## What is being asked:
Please find every line in the records below that contains the word "column", and copy it.
Record extracts below:
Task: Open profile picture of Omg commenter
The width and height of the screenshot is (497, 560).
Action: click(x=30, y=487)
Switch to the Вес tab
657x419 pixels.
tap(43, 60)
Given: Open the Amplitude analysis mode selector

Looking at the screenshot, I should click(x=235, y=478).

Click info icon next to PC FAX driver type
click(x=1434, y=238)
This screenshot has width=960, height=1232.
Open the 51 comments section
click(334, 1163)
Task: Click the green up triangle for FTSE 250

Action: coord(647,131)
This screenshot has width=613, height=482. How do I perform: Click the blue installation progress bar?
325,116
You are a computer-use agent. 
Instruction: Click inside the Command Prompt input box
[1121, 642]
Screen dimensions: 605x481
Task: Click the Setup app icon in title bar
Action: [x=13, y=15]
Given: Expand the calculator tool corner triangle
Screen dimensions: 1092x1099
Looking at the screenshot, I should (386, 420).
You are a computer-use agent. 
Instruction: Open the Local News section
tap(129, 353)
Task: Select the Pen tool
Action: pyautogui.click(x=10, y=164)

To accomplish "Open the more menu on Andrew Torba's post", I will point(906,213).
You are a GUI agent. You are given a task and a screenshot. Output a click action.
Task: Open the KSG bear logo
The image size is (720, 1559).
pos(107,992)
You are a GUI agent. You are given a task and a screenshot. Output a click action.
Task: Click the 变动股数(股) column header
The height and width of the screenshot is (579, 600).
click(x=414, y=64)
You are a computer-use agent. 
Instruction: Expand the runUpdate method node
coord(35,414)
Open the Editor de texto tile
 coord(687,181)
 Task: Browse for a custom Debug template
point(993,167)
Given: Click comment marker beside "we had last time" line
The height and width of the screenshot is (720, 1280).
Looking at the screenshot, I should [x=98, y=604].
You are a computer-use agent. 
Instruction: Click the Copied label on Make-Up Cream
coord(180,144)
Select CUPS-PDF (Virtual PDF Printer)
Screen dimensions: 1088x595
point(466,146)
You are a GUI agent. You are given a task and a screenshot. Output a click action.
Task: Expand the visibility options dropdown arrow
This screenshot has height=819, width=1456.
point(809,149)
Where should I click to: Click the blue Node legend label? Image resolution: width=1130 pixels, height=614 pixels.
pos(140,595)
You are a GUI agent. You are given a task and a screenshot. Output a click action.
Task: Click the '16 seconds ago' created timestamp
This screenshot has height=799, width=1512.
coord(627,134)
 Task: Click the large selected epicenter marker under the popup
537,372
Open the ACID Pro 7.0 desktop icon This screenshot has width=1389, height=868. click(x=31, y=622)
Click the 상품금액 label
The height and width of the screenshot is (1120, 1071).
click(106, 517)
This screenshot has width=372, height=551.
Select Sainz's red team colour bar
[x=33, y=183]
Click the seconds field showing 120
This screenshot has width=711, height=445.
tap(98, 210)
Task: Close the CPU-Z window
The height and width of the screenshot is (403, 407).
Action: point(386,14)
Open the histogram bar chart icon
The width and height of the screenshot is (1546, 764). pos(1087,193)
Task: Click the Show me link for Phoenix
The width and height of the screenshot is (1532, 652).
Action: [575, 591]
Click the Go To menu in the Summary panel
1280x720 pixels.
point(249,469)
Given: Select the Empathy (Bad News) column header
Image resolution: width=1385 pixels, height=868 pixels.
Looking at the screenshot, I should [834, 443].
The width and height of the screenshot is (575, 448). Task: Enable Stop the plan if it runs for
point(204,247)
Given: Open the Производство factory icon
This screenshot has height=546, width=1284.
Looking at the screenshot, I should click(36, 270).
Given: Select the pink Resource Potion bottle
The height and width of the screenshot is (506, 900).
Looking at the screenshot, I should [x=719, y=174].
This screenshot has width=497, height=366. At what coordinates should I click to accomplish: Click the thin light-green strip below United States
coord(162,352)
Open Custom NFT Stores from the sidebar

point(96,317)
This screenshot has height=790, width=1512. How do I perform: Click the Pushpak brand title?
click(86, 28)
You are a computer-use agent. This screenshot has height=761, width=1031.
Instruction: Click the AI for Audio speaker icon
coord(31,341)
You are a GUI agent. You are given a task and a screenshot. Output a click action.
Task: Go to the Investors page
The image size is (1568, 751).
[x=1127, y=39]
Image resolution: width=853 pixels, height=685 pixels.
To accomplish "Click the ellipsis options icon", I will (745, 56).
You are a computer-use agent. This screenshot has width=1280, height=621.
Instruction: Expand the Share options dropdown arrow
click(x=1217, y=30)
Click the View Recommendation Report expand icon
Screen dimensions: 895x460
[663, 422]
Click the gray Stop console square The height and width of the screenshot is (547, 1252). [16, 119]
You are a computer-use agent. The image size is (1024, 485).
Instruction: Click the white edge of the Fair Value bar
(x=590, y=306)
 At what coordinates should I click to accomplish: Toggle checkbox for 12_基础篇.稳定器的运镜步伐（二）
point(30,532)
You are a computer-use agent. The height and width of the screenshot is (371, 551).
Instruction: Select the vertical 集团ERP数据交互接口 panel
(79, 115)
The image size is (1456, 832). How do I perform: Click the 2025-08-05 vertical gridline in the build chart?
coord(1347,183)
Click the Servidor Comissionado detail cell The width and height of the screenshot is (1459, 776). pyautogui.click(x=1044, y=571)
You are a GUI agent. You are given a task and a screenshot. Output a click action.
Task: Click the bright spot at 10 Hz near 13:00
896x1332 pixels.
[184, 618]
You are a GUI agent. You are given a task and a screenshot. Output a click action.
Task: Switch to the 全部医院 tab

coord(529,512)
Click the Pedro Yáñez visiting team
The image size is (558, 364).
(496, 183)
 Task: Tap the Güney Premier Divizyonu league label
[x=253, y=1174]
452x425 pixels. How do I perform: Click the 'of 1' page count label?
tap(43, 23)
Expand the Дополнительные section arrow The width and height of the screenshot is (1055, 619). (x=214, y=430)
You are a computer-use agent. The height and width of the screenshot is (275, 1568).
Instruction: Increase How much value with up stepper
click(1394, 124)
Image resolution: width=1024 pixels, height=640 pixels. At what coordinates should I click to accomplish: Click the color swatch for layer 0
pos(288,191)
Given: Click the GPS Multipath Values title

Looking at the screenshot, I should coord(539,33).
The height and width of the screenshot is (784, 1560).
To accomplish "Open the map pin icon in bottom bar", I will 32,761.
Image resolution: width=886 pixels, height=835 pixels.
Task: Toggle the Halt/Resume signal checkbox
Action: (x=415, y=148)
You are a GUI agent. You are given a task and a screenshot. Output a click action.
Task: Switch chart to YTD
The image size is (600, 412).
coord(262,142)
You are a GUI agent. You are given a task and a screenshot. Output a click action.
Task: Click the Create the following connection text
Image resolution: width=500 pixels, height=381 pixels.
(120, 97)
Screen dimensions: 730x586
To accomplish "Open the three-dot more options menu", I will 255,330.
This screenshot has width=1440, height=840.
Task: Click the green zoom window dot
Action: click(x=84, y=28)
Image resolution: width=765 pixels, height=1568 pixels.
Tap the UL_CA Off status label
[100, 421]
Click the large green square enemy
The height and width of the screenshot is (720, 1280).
End of Record extracts.
## Solution for this task:
Task: Click the 变动股数(股) column header
Given: Select the Empathy (Bad News) column header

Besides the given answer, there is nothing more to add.